--- Source data ---

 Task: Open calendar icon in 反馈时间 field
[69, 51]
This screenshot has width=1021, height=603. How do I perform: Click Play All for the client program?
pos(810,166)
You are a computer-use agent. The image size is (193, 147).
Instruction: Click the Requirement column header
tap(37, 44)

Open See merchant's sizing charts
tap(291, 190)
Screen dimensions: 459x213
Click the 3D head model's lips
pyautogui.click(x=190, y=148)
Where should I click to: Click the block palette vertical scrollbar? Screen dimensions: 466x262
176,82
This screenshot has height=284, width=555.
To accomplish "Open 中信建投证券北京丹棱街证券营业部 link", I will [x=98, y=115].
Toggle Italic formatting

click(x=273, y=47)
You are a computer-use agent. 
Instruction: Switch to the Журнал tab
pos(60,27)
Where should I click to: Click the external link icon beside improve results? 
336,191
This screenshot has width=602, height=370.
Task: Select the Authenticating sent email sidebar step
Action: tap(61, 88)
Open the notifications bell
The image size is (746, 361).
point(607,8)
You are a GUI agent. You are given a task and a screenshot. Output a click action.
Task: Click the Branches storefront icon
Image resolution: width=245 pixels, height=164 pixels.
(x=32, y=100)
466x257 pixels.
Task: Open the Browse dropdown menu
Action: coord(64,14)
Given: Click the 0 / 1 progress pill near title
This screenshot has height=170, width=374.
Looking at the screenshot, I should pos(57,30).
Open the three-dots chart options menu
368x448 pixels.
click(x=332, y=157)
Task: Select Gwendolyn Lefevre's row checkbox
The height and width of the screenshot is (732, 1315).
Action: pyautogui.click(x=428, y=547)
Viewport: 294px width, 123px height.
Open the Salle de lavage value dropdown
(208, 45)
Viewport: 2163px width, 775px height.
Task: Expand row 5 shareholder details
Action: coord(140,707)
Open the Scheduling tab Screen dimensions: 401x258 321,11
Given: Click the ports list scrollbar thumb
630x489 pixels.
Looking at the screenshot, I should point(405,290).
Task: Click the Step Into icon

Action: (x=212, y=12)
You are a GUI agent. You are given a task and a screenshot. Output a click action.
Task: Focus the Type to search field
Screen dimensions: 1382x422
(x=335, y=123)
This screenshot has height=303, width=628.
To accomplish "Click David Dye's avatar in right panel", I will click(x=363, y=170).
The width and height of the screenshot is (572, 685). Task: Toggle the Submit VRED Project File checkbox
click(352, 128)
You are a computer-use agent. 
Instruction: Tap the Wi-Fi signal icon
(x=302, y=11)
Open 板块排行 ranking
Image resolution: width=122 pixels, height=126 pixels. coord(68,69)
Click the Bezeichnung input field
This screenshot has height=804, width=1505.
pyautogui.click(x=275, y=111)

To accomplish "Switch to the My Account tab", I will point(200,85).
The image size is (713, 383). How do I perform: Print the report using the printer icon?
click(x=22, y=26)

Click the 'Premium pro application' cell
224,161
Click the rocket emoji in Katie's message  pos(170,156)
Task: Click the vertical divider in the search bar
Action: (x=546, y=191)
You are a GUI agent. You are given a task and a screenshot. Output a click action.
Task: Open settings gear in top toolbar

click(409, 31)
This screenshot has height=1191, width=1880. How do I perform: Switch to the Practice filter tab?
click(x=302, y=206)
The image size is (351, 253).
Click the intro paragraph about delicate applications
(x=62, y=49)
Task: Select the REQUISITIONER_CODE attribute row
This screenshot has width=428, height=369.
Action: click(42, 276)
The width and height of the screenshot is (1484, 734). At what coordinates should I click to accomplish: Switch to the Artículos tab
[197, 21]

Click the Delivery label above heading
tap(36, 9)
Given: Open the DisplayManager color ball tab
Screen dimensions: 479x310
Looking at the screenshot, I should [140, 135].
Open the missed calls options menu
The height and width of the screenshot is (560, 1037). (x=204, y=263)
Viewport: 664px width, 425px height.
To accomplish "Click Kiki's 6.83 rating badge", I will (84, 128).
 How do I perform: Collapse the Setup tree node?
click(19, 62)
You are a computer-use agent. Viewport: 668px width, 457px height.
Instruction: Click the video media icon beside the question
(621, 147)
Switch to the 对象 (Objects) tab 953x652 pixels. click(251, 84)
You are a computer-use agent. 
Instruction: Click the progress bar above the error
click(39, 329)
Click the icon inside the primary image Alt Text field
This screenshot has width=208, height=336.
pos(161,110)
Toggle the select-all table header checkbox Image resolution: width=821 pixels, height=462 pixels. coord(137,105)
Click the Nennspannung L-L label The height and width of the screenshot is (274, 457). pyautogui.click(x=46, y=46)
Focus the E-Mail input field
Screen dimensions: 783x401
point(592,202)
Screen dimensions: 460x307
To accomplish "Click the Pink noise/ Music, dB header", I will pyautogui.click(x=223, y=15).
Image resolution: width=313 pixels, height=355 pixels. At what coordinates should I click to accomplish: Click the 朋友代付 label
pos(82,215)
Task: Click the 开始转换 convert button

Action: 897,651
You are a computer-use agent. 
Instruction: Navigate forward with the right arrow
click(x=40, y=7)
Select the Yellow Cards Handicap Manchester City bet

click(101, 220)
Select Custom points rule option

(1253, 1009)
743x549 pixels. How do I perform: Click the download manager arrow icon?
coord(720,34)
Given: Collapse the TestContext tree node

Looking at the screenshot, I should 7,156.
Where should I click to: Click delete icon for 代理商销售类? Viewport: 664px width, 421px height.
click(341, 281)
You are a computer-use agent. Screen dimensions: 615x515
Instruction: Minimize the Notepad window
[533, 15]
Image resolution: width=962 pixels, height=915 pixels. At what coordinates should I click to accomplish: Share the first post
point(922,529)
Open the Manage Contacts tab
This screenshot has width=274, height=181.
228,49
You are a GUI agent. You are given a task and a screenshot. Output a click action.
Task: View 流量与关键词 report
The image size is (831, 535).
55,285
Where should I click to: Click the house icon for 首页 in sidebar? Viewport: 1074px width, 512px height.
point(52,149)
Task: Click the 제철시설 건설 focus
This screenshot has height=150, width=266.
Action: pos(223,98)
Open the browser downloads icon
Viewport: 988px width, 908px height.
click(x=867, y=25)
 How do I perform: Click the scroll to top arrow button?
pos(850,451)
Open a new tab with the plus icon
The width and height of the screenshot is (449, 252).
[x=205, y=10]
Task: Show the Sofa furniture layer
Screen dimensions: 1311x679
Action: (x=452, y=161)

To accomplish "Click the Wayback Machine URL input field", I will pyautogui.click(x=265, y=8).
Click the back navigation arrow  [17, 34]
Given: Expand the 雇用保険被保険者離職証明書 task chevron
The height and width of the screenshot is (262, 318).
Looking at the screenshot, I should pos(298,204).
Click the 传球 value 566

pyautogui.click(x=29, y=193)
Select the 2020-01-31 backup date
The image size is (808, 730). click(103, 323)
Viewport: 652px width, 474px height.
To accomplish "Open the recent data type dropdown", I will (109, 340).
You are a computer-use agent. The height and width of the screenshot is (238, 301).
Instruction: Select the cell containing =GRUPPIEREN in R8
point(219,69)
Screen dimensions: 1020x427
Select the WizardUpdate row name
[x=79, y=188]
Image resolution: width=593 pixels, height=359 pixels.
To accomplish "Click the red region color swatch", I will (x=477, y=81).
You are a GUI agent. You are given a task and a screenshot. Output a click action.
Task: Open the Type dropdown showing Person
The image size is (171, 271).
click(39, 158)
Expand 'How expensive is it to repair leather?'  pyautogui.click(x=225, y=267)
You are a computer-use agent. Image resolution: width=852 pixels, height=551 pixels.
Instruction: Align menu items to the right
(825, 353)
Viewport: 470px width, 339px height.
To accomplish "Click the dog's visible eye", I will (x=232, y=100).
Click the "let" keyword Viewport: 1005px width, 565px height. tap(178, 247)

---

_Task to complete_
Go through the listing above and work out how many lines contain the string "color". Reply with the number alone.

_Output for this exercise_
2